The idea of a thumbnail gallery goes back to the times when browsers started to support images, and connection speeds on the Web could be measured in the single kilobits. The job of such a gallery was and still is to give an overview of what images are available by providing a smaller preview of each image in the gallery. “Smaller” means smaller in dimensions but also—and most importantly—smaller in file size. This means that a visitor who is only interested in one picture in your gallery does not need to download all images, only the one he is interested in—saving both him time and you server traffic. A lot of CSS-only or JavaScript/HTML thumbnail galleries fail to do this and assume that every user wants to download the lot to see one image. You can offer downloading of all the images, but it should be an option rather than a requirement. The worst thumbnail galleries resize photos via HTML attributes or CSS to thumbnails, thus forcing visitors to download the large images to see them as bad-quality thumbnails. Resizing images by altering their dimensions in CSS, via JavaScript, or by (ab)using HTML attributes does not result in goodquality thumbnails; it is simply laziness and a bad idea.

If you want to offer thumbnail galleries in their original sense, you need to generate smaller thumbnail pictures of the large images you want to show. You can do that either as a batch process before you upload the gallery or on the fly via scripting on the server.

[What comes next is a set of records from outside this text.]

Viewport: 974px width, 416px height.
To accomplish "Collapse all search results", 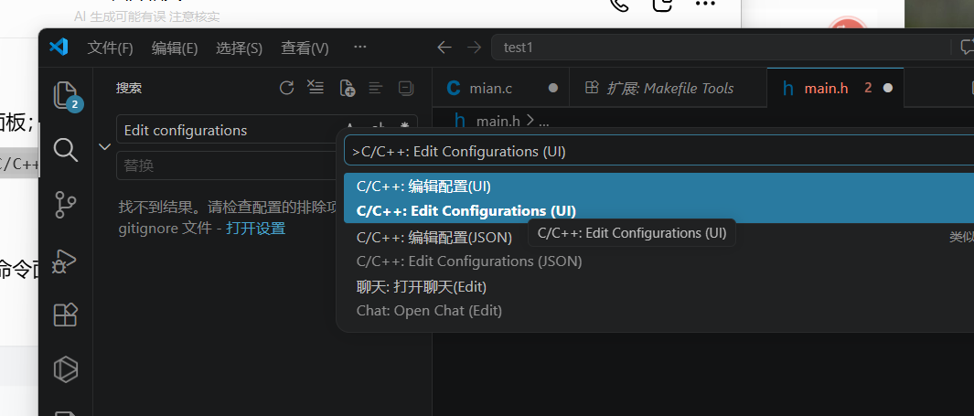I will [406, 88].
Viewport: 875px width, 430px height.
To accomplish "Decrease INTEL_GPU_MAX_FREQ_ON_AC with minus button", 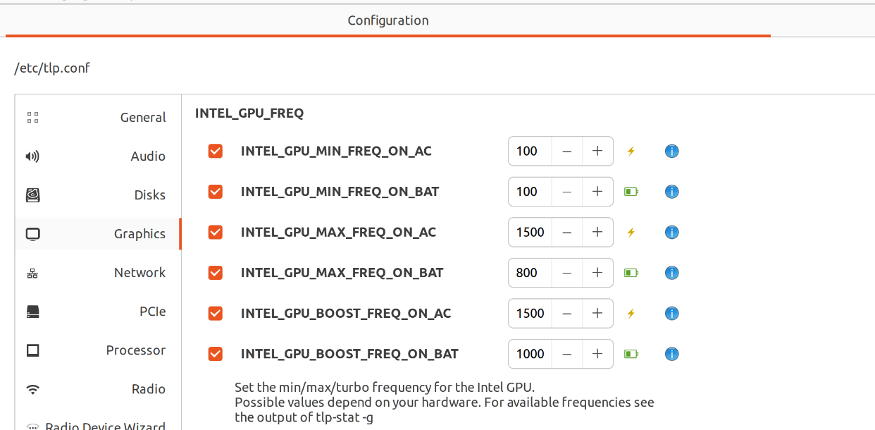I will [x=566, y=232].
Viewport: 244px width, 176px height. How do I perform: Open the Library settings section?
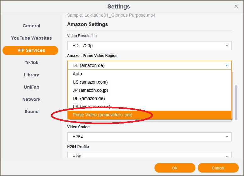(x=31, y=75)
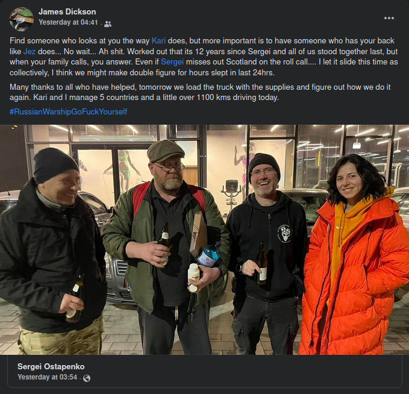This screenshot has width=409, height=394.
Task: Open the Yesterday at 03:54 timestamp
Action: coord(48,377)
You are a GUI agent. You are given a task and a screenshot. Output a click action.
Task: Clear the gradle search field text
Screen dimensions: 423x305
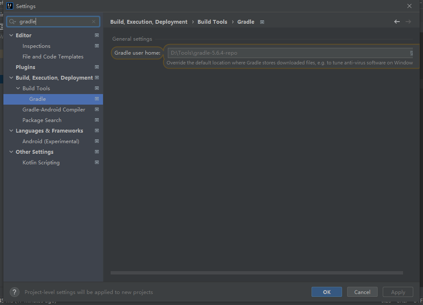tap(94, 22)
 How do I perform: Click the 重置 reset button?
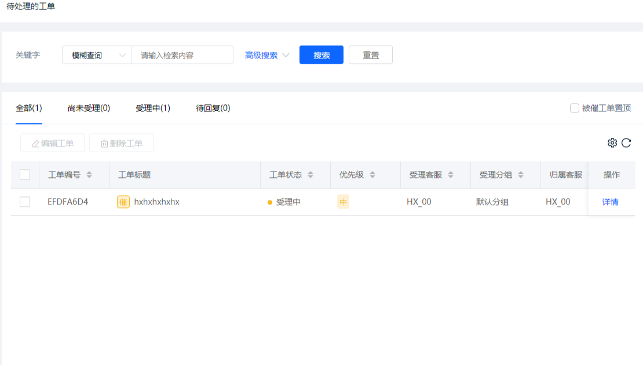371,55
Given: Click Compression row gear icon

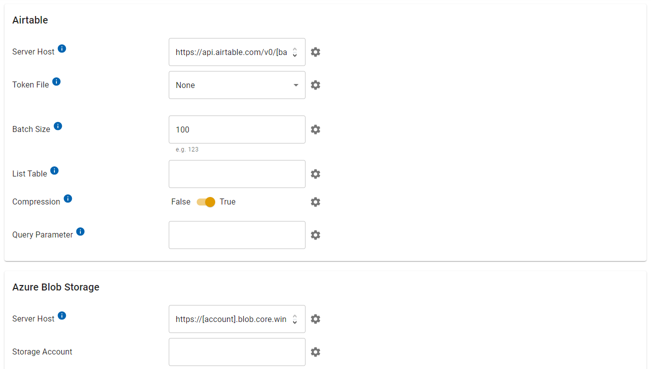Looking at the screenshot, I should 315,202.
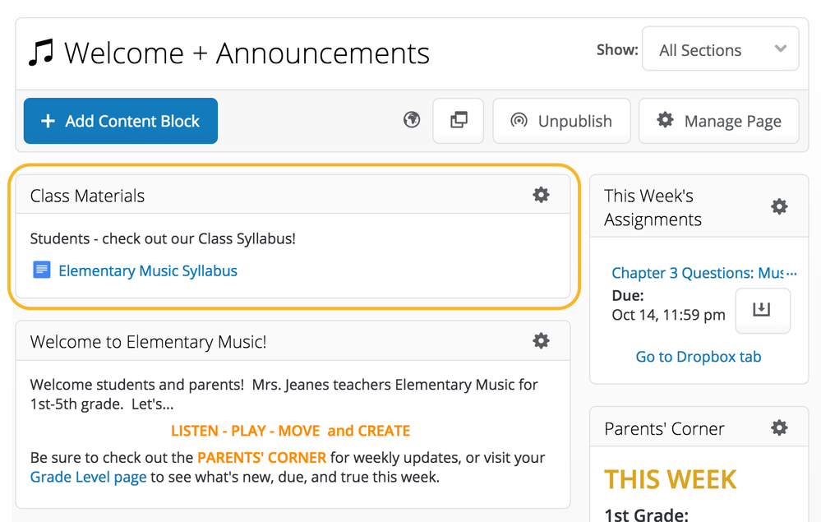The width and height of the screenshot is (821, 522).
Task: Click the Add Content Block button
Action: point(121,121)
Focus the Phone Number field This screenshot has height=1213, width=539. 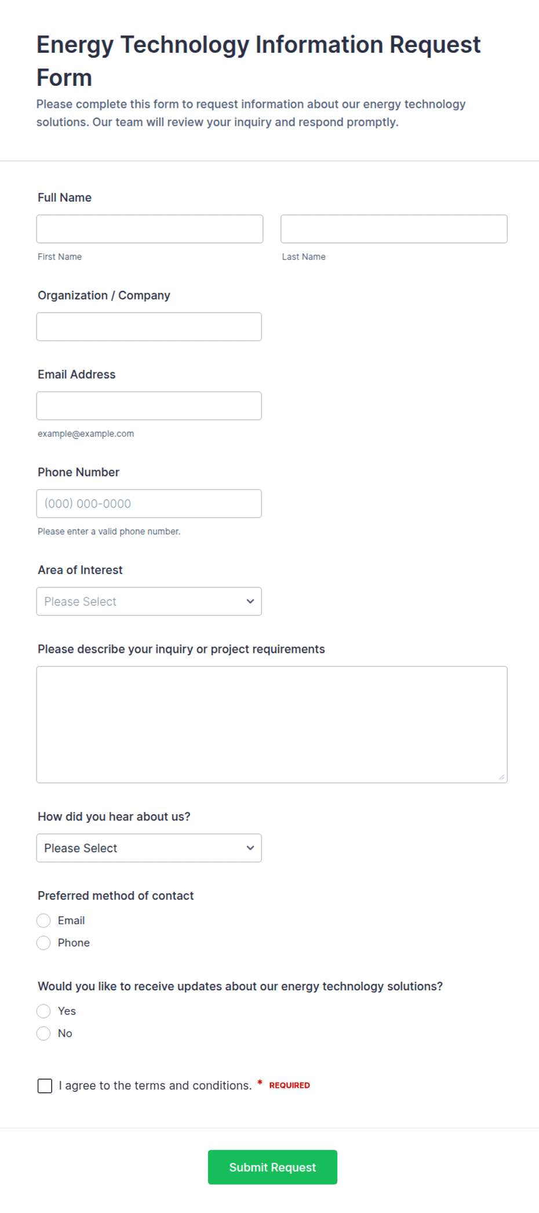tap(149, 504)
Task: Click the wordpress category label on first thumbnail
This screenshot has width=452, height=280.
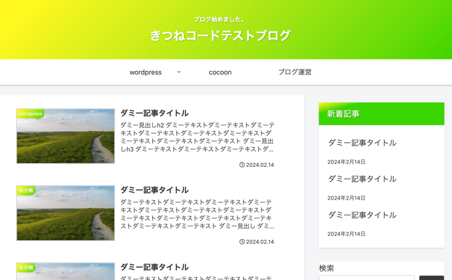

Tip There are a lot of thumbnail-generation and batch-generation tools available. Good—and most importantly free—ones are Google’s Picasa (available at http://picasa.google.com/) and IrfanView (available at http://www.irfanview.com/). Generating thumbnails on the server can be easily achieved with PHP and the GD library. I’ve written an article how to do that, available at http://icant.co.uk/ articles/phpthumbnails/, and there is a great premade PHP class called phpThumb() available at http://phpthumb.sourceforge.net/. As this is a book about JavaScript, I will not get into the details of image generation via PHP, although it is amazingly handy for online galleries.

Static Thumbnail Galleries

Traditional thumbnail galleries offer the small thumbnail images inside a table or a list. Each of the thumbnails links to a page with the large image that in return links back to the thumbnail gallery or offers previous and next image links.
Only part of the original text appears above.